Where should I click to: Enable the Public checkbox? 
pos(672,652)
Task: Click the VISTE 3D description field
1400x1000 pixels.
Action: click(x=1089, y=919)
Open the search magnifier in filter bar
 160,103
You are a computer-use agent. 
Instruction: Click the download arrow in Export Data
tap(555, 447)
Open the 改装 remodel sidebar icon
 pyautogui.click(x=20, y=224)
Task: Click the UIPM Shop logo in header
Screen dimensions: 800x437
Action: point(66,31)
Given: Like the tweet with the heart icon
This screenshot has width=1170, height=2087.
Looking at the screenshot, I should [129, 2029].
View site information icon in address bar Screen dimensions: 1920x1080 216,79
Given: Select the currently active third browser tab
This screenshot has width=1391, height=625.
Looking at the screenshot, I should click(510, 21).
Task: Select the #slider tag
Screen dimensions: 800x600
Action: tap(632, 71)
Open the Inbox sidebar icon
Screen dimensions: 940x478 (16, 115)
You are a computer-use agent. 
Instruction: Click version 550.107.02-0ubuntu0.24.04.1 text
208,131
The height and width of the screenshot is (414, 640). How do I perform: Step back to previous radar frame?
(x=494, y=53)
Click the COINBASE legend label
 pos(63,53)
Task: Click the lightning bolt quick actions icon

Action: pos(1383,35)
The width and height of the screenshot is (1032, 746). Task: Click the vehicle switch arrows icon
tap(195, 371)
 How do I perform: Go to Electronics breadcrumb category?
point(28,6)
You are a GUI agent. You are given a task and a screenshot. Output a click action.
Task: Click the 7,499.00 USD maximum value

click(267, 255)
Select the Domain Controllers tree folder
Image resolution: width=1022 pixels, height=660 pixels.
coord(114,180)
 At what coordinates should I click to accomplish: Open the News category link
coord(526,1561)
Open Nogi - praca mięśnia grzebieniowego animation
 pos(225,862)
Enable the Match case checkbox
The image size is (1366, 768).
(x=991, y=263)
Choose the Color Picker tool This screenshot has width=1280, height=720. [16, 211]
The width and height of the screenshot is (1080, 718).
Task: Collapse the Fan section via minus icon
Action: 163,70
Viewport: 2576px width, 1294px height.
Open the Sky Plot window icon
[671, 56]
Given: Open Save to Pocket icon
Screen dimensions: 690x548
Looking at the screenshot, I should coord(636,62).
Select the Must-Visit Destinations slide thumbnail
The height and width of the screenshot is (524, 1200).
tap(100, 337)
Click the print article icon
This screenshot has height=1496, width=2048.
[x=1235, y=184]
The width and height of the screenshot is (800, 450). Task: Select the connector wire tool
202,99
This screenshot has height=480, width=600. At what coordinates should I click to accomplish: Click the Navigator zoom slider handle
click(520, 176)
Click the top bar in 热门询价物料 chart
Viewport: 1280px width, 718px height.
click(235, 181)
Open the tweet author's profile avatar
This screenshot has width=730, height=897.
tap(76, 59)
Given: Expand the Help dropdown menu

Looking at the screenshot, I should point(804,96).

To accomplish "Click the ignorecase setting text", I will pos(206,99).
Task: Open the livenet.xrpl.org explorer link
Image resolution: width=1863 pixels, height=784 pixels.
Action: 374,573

=====

**Work to do:** Rewrite the entire listing above, changing every "Instruction" to "Goal" and leaving everything else as it is.

**Result:**
Where should I click to: Enable the Public checkbox? 
pos(672,652)
Task: Click the VISTE 3D description field
1400x1000 pixels.
Action: click(x=1089, y=919)
Open the search magnifier in filter bar
 160,103
You are a computer-use agent. 
Goal: Click the download arrow in Export Data
tap(555, 447)
Open the 改装 remodel sidebar icon
 pyautogui.click(x=20, y=224)
Task: Click the UIPM Shop logo in header
Screen dimensions: 800x437
Action: point(66,31)
Given: Like the tweet with the heart icon
This screenshot has width=1170, height=2087.
Looking at the screenshot, I should [129, 2029].
View site information icon in address bar Screen dimensions: 1920x1080 216,79
Given: Select the currently active third browser tab
This screenshot has width=1391, height=625.
Looking at the screenshot, I should click(510, 21).
Task: Select the #slider tag
Screen dimensions: 800x600
Action: tap(632, 71)
Open the Inbox sidebar icon
Screen dimensions: 940x478 (16, 115)
You are a computer-use agent. 
Goal: Click version 550.107.02-0ubuntu0.24.04.1 text
208,131
The height and width of the screenshot is (414, 640). How do I perform: Step back to previous radar frame?
(x=494, y=53)
Click the COINBASE legend label
 pos(63,53)
Task: Click the lightning bolt quick actions icon

Action: pos(1383,35)
The width and height of the screenshot is (1032, 746). Task: Click the vehicle switch arrows icon
tap(195, 371)
 How do I perform: Go to Electronics breadcrumb category?
point(28,6)
You are a GUI agent. You are given a task and a screenshot. Output a click action.
Task: Click the 7,499.00 USD maximum value

click(267, 255)
Select the Domain Controllers tree folder
Image resolution: width=1022 pixels, height=660 pixels.
coord(114,180)
 At what coordinates should I click to accomplish: Open the News category link
coord(526,1561)
Open Nogi - praca mięśnia grzebieniowego animation
 pos(225,862)
Enable the Match case checkbox
The image size is (1366, 768).
(x=991, y=263)
Choose the Color Picker tool This screenshot has width=1280, height=720. [16, 211]
The width and height of the screenshot is (1080, 718).
Task: Collapse the Fan section via minus icon
Action: 163,70
Viewport: 2576px width, 1294px height.
Open the Sky Plot window icon
[671, 56]
Given: Open Save to Pocket icon
Screen dimensions: 690x548
Looking at the screenshot, I should coord(636,62).
Select the Must-Visit Destinations slide thumbnail
The height and width of the screenshot is (524, 1200).
tap(100, 337)
Click the print article icon
This screenshot has height=1496, width=2048.
[x=1235, y=184]
The width and height of the screenshot is (800, 450). Task: Select the connector wire tool
202,99
This screenshot has height=480, width=600. At what coordinates should I click to accomplish: Click the Navigator zoom slider handle
click(520, 176)
Click the top bar in 热门询价物料 chart
Viewport: 1280px width, 718px height.
click(235, 181)
Open the tweet author's profile avatar
This screenshot has width=730, height=897.
tap(76, 59)
Given: Expand the Help dropdown menu

Looking at the screenshot, I should point(804,96).

To accomplish "Click the ignorecase setting text", I will pos(206,99).
Task: Open the livenet.xrpl.org explorer link
Image resolution: width=1863 pixels, height=784 pixels.
Action: 374,573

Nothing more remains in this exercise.